Re: Max IP Addresses

Posted: Wed Jan 09, 2013 2:09 am
by john84601
Wireless is by definition 'shared bandwidth'. Even enterprise grade WAPs get overloaded between 20-30 users.

If you increase the size of the DHCP scope, yes you may be able to avoid the issue of people not being able to pull a DHCP address. Although shortening the lease to between 1-2 hours will help this a lot as well.

But there seams to be this notion that increasing the scope will fix all of your wireless issues. If you have a building with (1) 881w and (3) 1041n (this seems to be a common config) and more than 100 devices connected to the network... you're going to have mediocre performance at best (combine this with a DSL internet connection!). If one or more of those 100 users starts to stream media.... then your really hosed.

For those of you who say you have 75-100+ devices on a network at one time (very possible in a building with 2 wards that overlap)... your going to have to educate your members. Disconnect from LDSAccess if you're not actively using it.

Re: Max IP Addresses

Posted: Wed Jan 09, 2013 8:01 am
by craiggsmith
Good points everyone for sharing your expertise. I've noticed in stores such as Home Depot and Walmart that their free wireless is useless for these same reasons, and I no longer try to use it. I think the assumption here though is that most people are simply connecting with their mobile devices automatically and not doing much, mainly email.

In the building with 266 connections we have a 20 Mbps cable connection. The other building with 116 addresses has a 6 Mbps DSL connection. I don't know if the problems Sunday were due to lack of addresses for the widespread wireless failure that has been reported, as no one told me about the problem until Sunday night. And of course they haven't given us visibility into that aspect of the firewall yet.

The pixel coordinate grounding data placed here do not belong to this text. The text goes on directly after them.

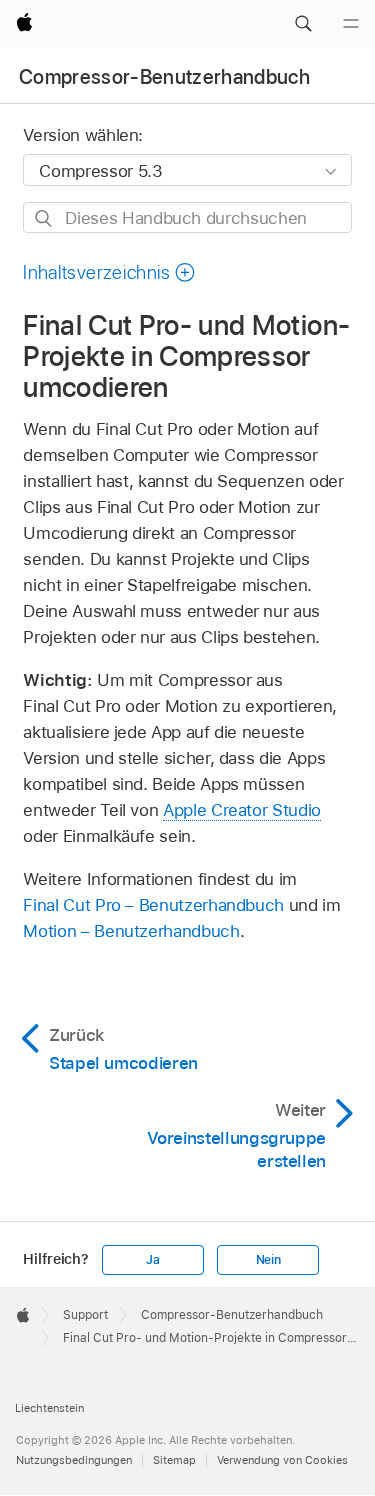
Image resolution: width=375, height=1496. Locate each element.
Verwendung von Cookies (282, 1460)
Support (85, 1315)
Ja (153, 1260)
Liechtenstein (49, 1408)
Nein (268, 1260)
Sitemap (174, 1460)
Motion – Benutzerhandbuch (131, 931)
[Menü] (351, 24)
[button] (303, 24)
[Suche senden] (44, 218)
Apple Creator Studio (242, 810)
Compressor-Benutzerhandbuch (164, 77)
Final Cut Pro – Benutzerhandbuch (153, 905)
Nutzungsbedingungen (74, 1460)
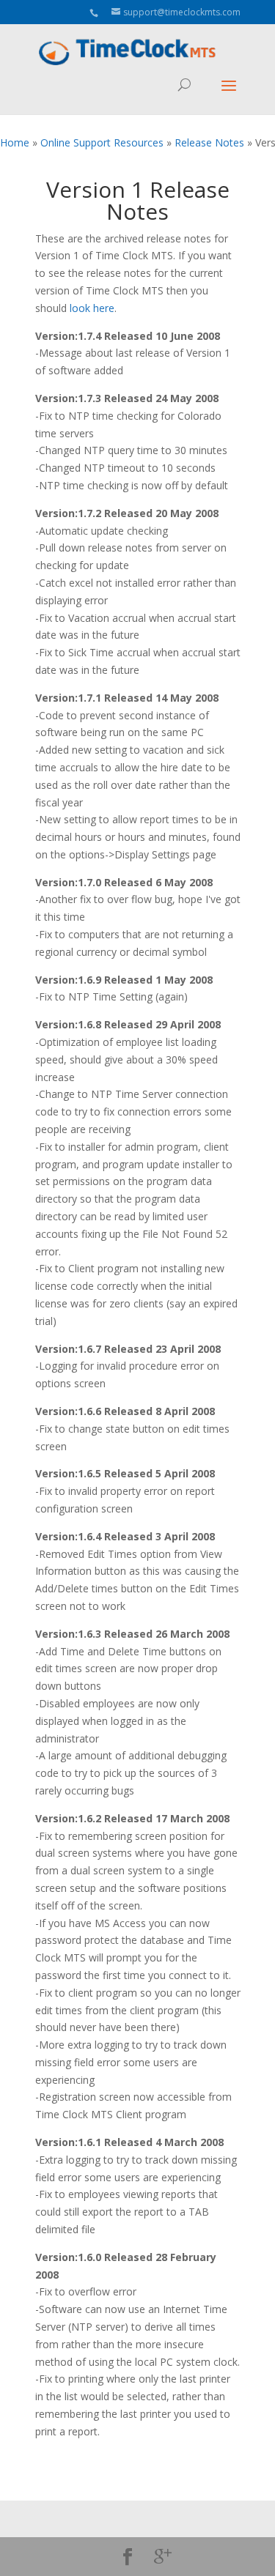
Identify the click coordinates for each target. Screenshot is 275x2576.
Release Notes (209, 142)
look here (92, 308)
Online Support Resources (102, 142)
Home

Frankly it seems the new equipment has done more harm than good; I've lost all control and visibility of the network. I'm about ready to go back to our own equipment (except facilities took some of it).

I think the solution is to be able to control who gets on, and I was quite disappointed that they scrapped the lds account project. At this point I think the only solution is to change the wireless key and only give it to leaders and teachers, tell them not to give it out, and change it on a regular basis. But we can't do that either.